Reality is Arbitrary

June 6, 2026

TADC

I knew nothing about Jax from The Amazing Digitial Circus other than a pop culture reference. Not until today did I spend time going through the animated series, and found it pretty good, featuring several interesting if not questionable characters. I am not going to bother you with the details, not to mention spoilers. If you have time though, I would recommend you giving it a shot.

Throughout my engagement in the animated web series, I have been pondering the reason of my feelings, or let’s say, the lack of such, towards the situation where Pomni realizes she’s stuck in a simulated world and cannot escape. That moment, I did feel no rage, and to Jax’s claim that it’s all fake thus nothing matters I kinda wanted to nod, which presumably is contrary to popular discourse. Not that I agree to the “jerk” side of him, nor am I a negative nihilist. So dear reader, I hope you would find my opinions a little bit interesting.

Differentiating Reality From Simulation

Aside from TADC, many pop cultures involve the idea of simulated worlds, some very biased examples include vivid/stasis (v/s), Doki Doki Literature Club (DDLC), The Truman Show (TTS), Inception, and the thought experiment of brain in a vet (BIAV). There are common aspects, like the involvement of highly sophisticated computing technology and artificial intelligence, but that’s beyond the point. Let’s focus on where these media differ, and I would put them into two buckets:

  1. ones where the protagonists are born in the simulation (DDLC, BIAV, TTS), and
  2. where they come into the simulation from “the real world” (TADC, v/s, Inception).

*the BIAV case is debatable but here I put it in 1

According to these media representations, characters from both buckets share the emotion of existential crisis when they realize the simulation situation. Monika from DDLC does not hesitate to manipulate data files of her friends because nothing is real except her ego. Jax from TADC doesn’t care about anything but fun, even at the expense of making his friends’ life miserable, which is a classic negative nihilistic worldview. Saturday from vivid/stasis literally had a mental breakdown in the underground facility, and it took her weeks if not months to recover from the shock.

By instinct, characters originating from virtual reality are unable to go back, but that’s merely a constraint by the plot. Take brain in a vet as example, it’s totally plausible that the brain formerly has a human owner. But I would argue it’s morally incorrect to bring these characters to life.

Their Reality

Let me review for you: there’s a being, perfectly conscious, rational, with agency, just as good as a human, except their entirity of experience, the people they talked to, their family they grew up in, the food they ate, are all made up. Our world to them is as foreign as their world to ours. Doesn’t that make bringing them to reality as evil as sending them to a simulation? By bringing them to the “real” world they are forced to give up their entire life. What kind of real is that?

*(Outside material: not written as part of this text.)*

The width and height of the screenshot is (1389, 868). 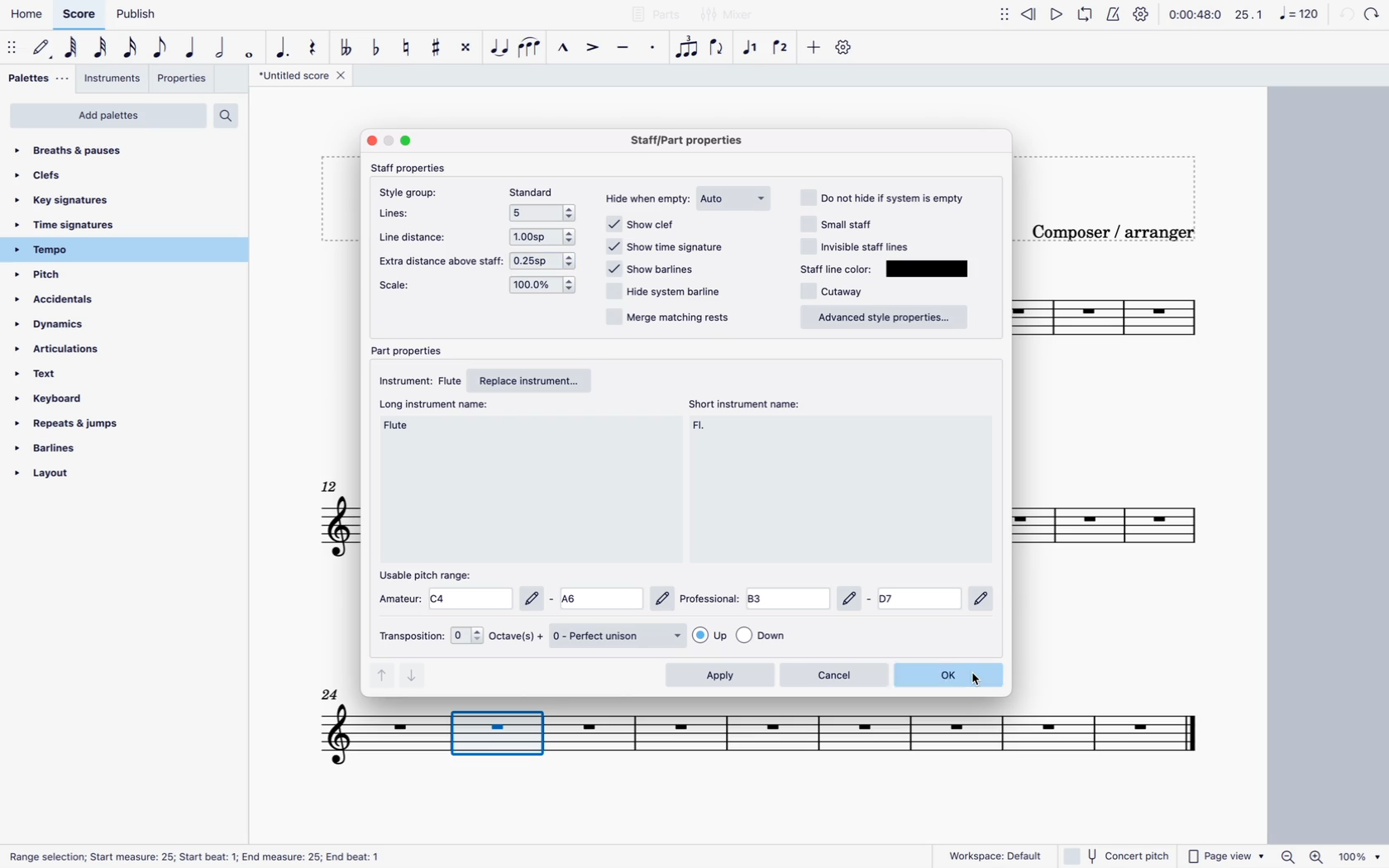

And I want to push it further. If the only difference is the subjective experience, and the past experience is irrelevant, then there’s no difference in realities regardless of it’s simulated or not. To the present me, living in a simulation is as good as in the world that runs it, because that’s all I could care about.

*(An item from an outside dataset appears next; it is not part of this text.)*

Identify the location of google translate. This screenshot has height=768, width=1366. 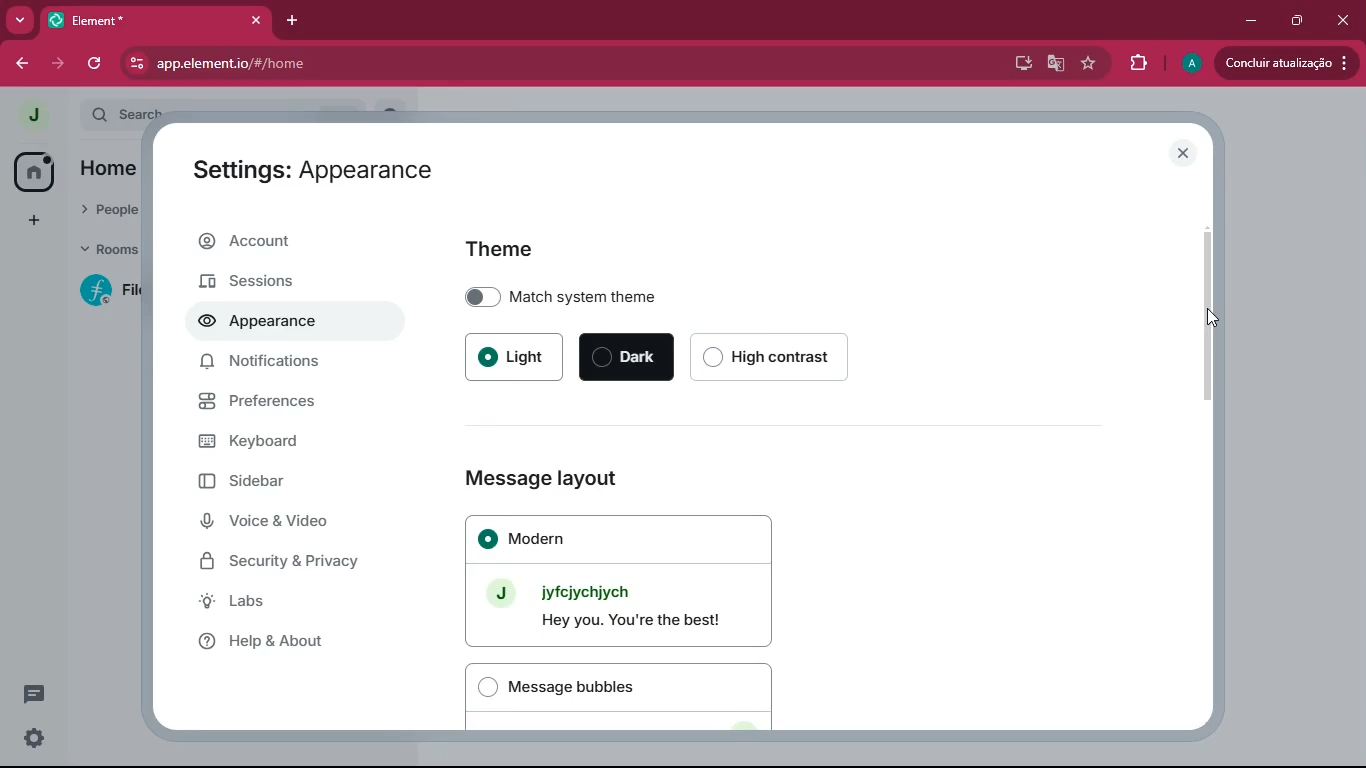
(1054, 62).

I can see why this can be a hard pill to swallow. I understand why Truman chose to quit the show: he wants control over who to love, and his love is a real person. That does not invalidate my point, because that is a category error. In the contrary, in Truman I see the courage to put down the past and seek fully forward, the faith in that things are dynamic and there’s no point being obsessed with one’s own comfort zone, the spirit to experiment with who one can possibly be and live the current live to the fullest.

Our Reality

It’s really interesting that we are statistically almost impossible to live in a real universe rather than a simulated one, if some specific presumptions which I am not going to bother you about are true, of course. Some people doubt this proposition because the presumptions are questionable. I honestly do not know, meanwhile finding the questioning itself irrelevant. After all, it’s not a hot take that this world contains our entire experience. Even if that’s not the case, or some day we find the truth and there’s more to live, I really wouldn’t care. I mean, still I would get excited, but the motivation would be the secrets we could unravel, rather than the feeling of being inferior thus the ego to impress the outside world and prove my existence.

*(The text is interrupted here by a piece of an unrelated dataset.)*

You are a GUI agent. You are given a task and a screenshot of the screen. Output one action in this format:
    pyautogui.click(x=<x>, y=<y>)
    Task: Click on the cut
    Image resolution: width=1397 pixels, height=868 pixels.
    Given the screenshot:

So back to the start, I guess that explains why I felt no rage towards Pomni’s situation. If I were Pomni, certainly there was bad guys putting me into the circus (do not take my words because I haven’t watched the last act yet), but that is more confusion than anger. Guess I am a jester now, and let me find a way out. Worst-case scenario, I make friends with the other humans, finding out what it means to be an anime jester and life goes on.